■ **TO DO**
Put the data, from the line containing "Task: Click the 既にアカウントを持っています link" through the last line, into a JSON list of strings with one string per line. Skip blank lines and omit the pictures.

■ **ITEMS**
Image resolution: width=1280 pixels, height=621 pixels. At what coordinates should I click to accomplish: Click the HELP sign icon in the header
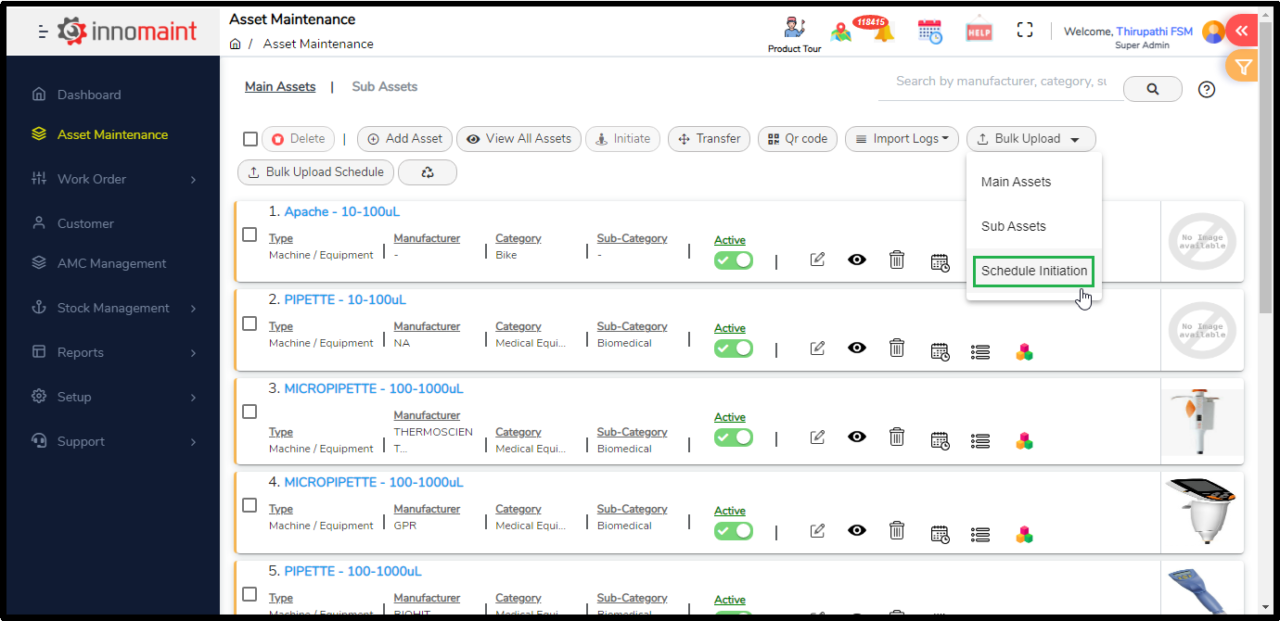[x=978, y=30]
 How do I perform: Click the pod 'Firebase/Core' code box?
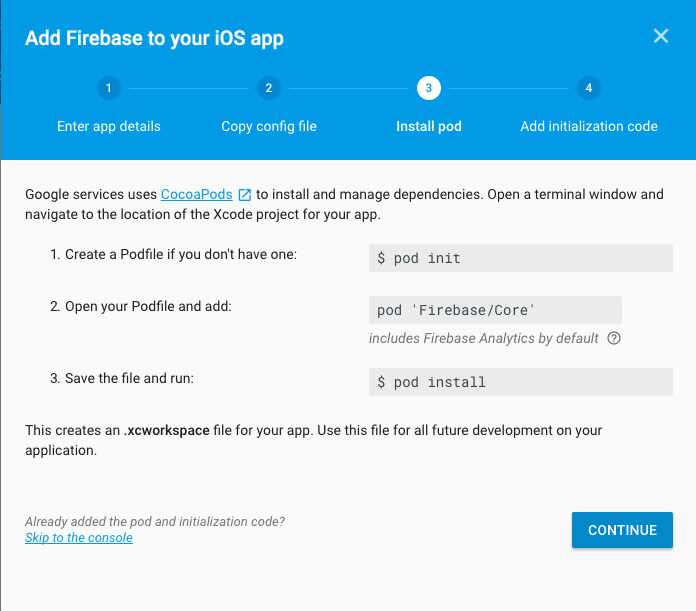(495, 310)
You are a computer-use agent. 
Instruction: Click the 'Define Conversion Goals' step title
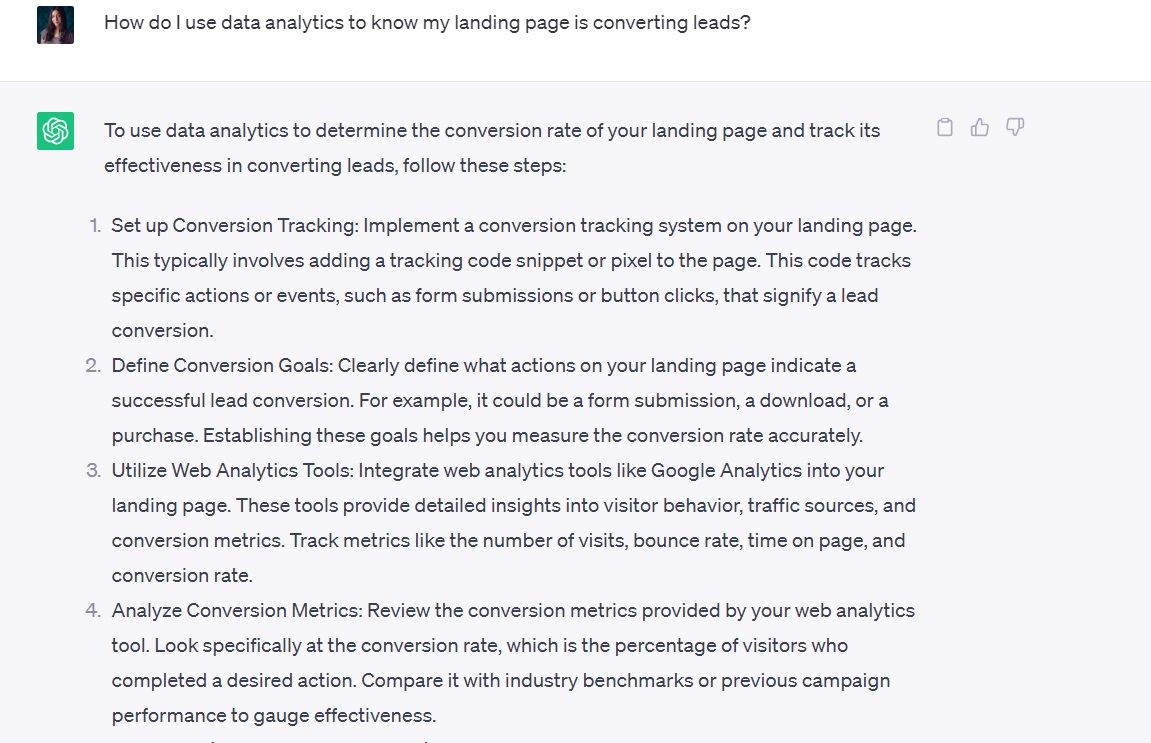coord(220,366)
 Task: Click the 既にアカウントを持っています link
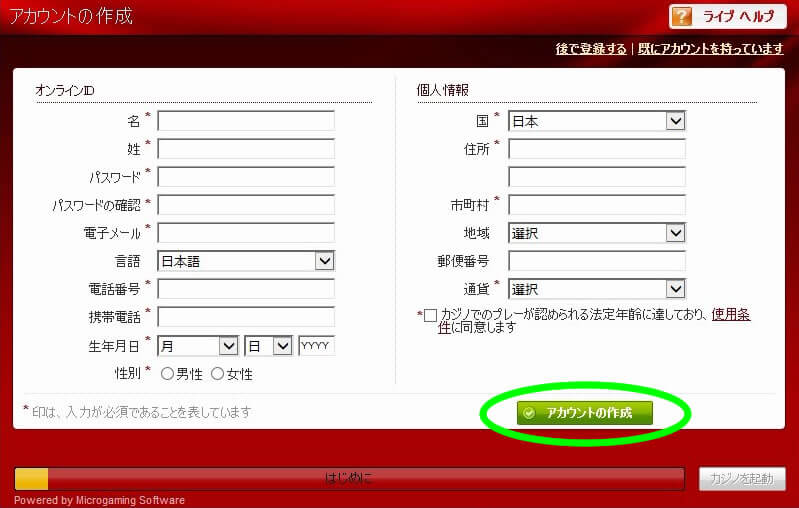point(710,49)
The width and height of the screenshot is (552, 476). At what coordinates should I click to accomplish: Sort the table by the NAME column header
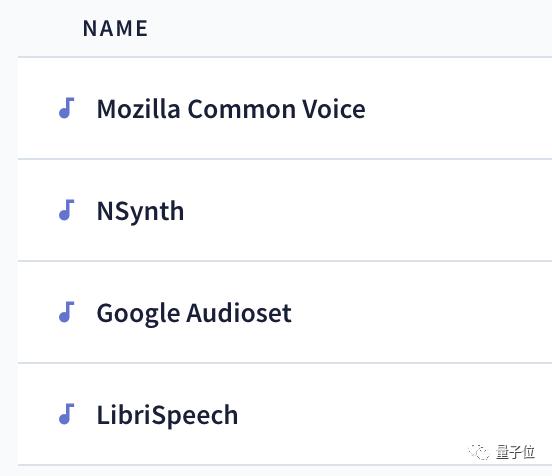pos(115,28)
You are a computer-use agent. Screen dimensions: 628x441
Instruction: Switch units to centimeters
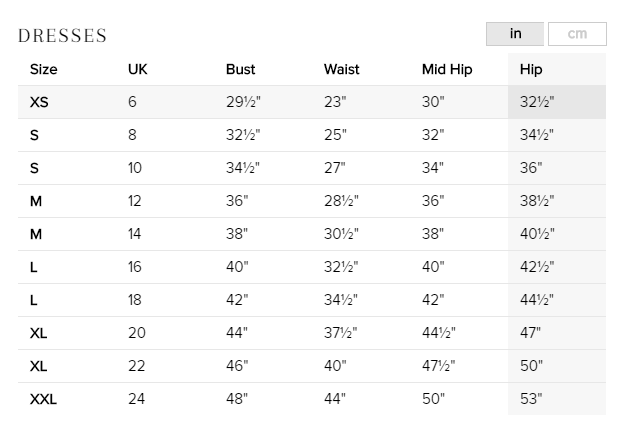tap(577, 34)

■ **SOLUTION FOR THIS TASK**
[
  " Task: Click the 既にアカウントを持っています link",
  "point(710,49)",
  "The width and height of the screenshot is (552, 476). At what coordinates should I click to accomplish: Sort the table by the NAME column header",
  "pos(115,28)",
  "You are a computer-use agent. Screen dimensions: 628x441",
  "Instruction: Switch units to centimeters",
  "tap(577, 34)"
]